But this could not last, and, at length, the coach reached a spot where Armstrong proposed they should alight. Accordingly, he assisted Faith out, and, preceding her, they took their way across the fields. Faith, unable to resist the attraction of the wild-flowers scattered beneath her feet, stooped occasionally to pick them, and soon had her hands full.
“What a pity it is, father,” she said, “that we should step upon these beautiful things! They seem little fairies, enchanted in the grass, that entreat us to turn aside and do them no harm.”
“It is our lot, in this world, cursed for our sakes,” said Armstrong, hoarsely, “to crush whatever we prize and love the dearest.”
“The flower is an emblem of forgiveness,” said Faith. “Pluck it, and it resents not the wrong. It dies, but with its last breath, exhales only sweetness for its destroyer.”
“O, God!” groaned Armstrong. “Was this, too, necessary? Wilt thou grind me between the upper and the nether millstone?”
“What is the matter, father?” inquired Faith, anxiously, catching some words between his groans. “O, you are ill, let us return.”
“No, my daughter, there is no return. It was a pang like those to which I am subject. Will they ever pass off?”
They had reached the open space of ground or clearing made by Gladding, and Armstrong advanced, with Faith following, directly to the pile he had built near the brook.
“What a beautiful stream!” exclaimed Faith. “How it leaps, as if alive and rejoicing in its activity! I always connect happiness with life.”
“You are mistaken,” said Armstrong. “Life is wretchedness, with now and then a moment of delusive respite to tempt us not to cast it away.”

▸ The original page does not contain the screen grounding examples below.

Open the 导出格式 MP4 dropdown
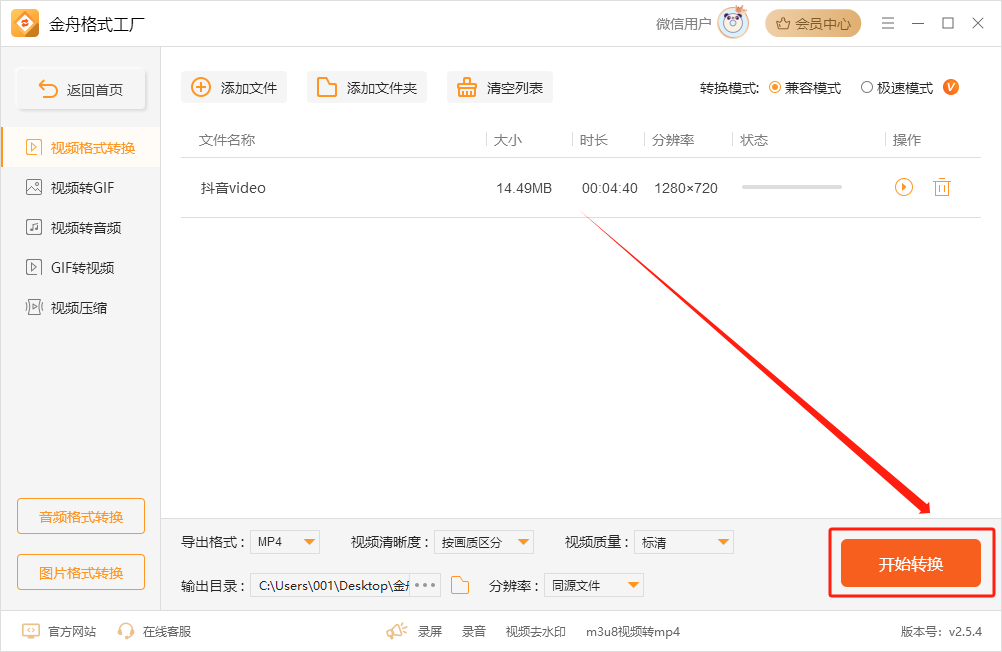 285,541
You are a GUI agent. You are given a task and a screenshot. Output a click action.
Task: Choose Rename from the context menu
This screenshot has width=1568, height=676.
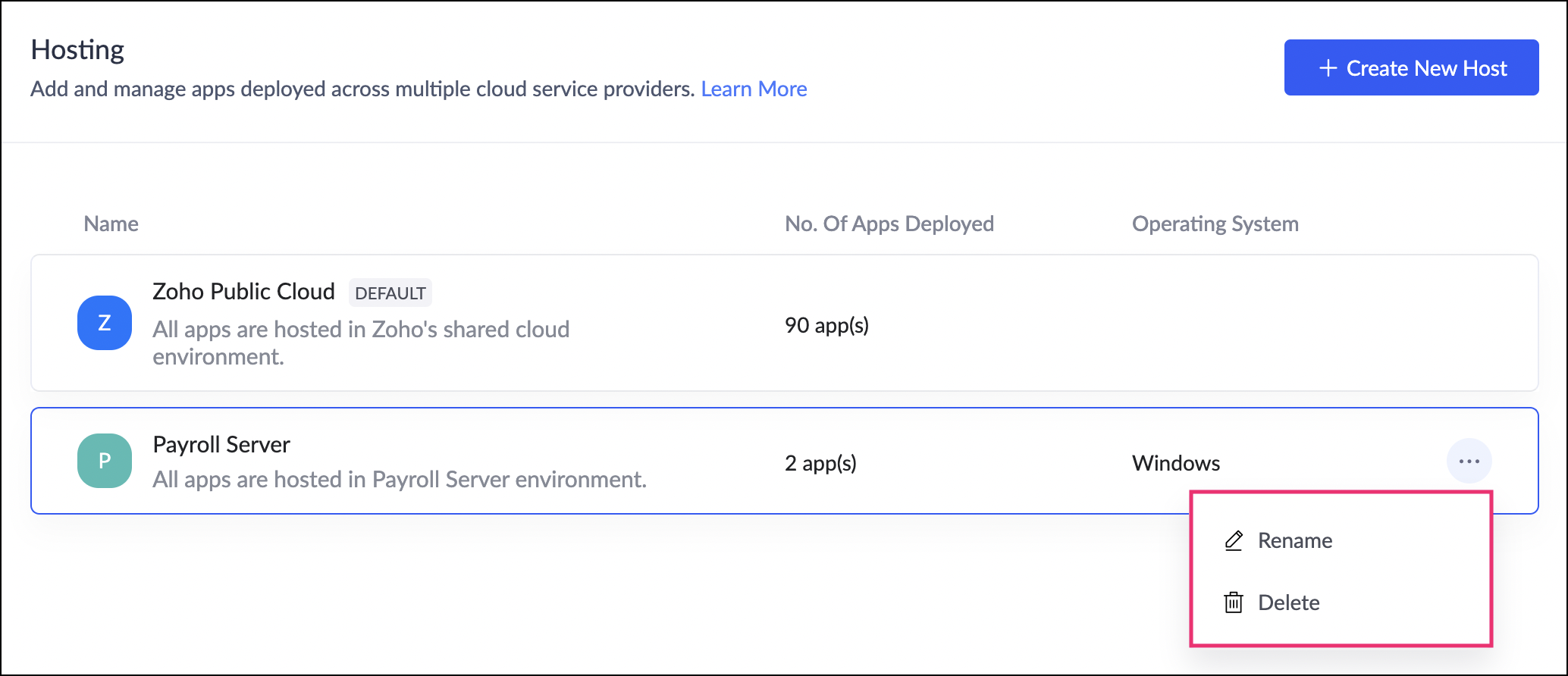coord(1294,540)
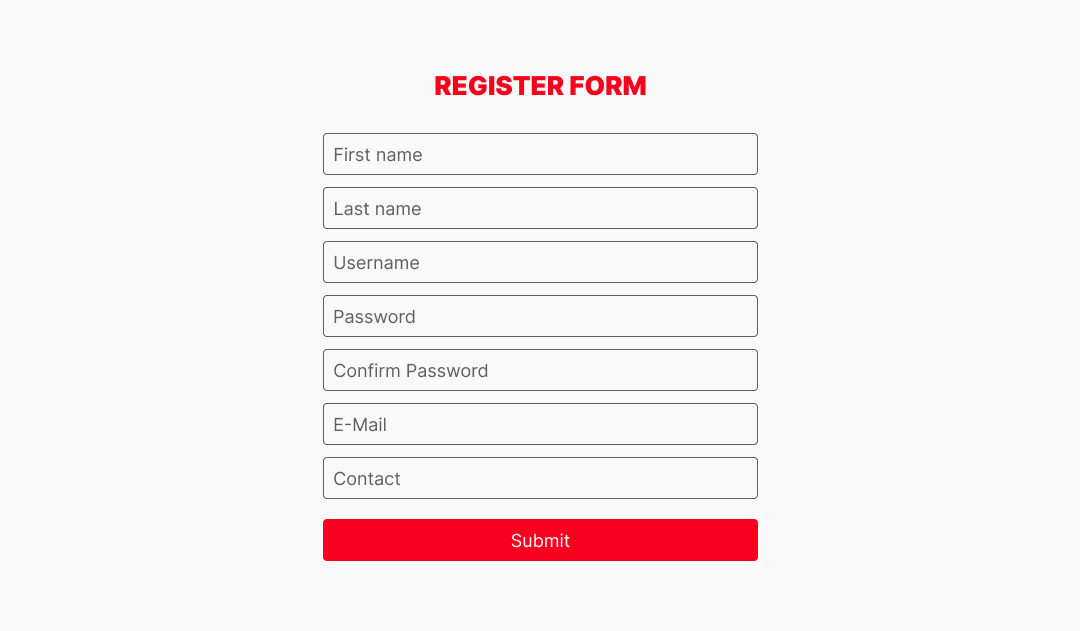Select the Last name field below First name
This screenshot has height=631, width=1080.
(x=540, y=208)
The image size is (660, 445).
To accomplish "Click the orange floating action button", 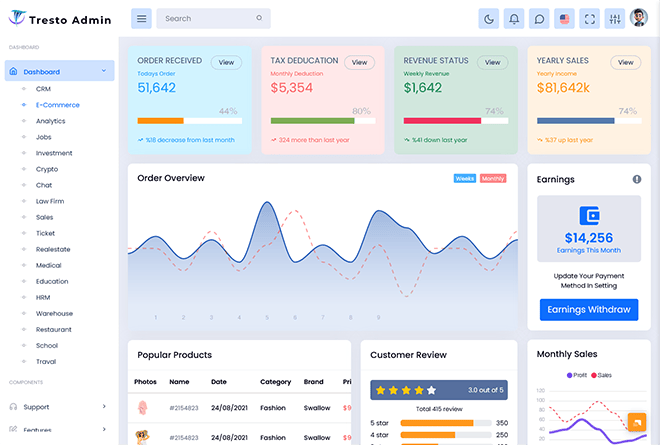I will [x=636, y=422].
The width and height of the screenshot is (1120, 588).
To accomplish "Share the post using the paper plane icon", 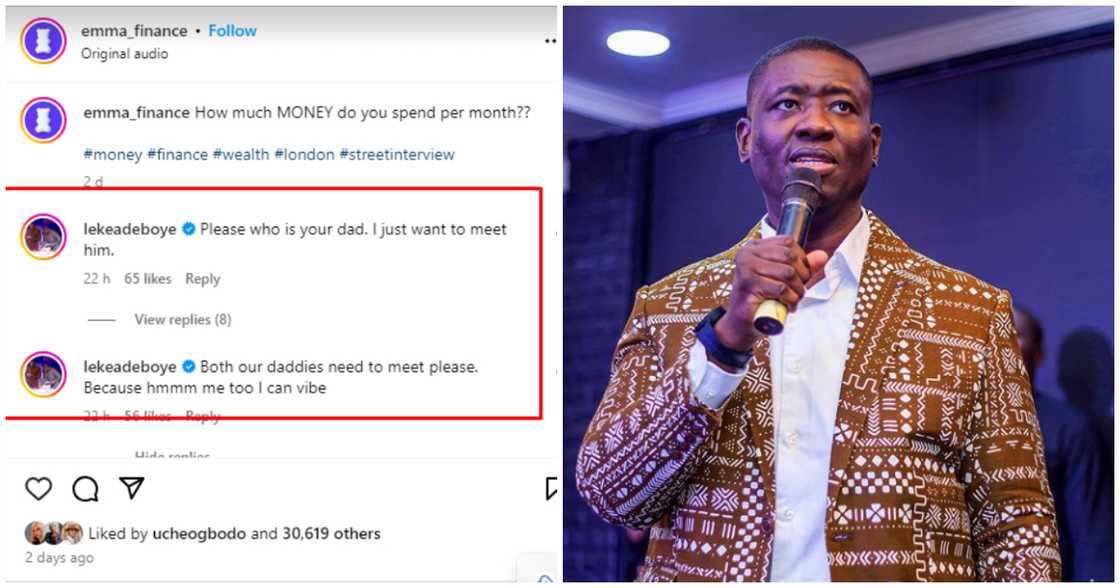I will (132, 487).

“When your health returns, you will think differently, dear father. Look! how enchanting this blue over-arching sky, in which the clouds float like angels. With what a gentle welcome the wind kisses our cheeks, and rustles the leaves of the trees, as if to furnish an accompaniment to the songs of the birds which flit among them, while the dear little brook laughs and dances and claps its hands, and tells us, like itself, to be glad. There is only one thing wanting, father, and that is, that you should be happy. But I wonder why this pile of wood was built up so carefully near the edge of the water.”
“It is the altar on which I am commanded to sacrifice thee, my child,” said Armstrong, seizing her by the arm, and drawing her towards it.
There was a horror in the tones of his voice, a despair in the expression of his face, and a lurid glare in his eyes, that explained all his previous conduct, and revealed to the unhappy girl the full danger of her situation; even as in a dark night a sudden flash of lightning apprises the startled traveller of a precipice over which his foot has already advanced, and the gleam serves only to show him his destruction.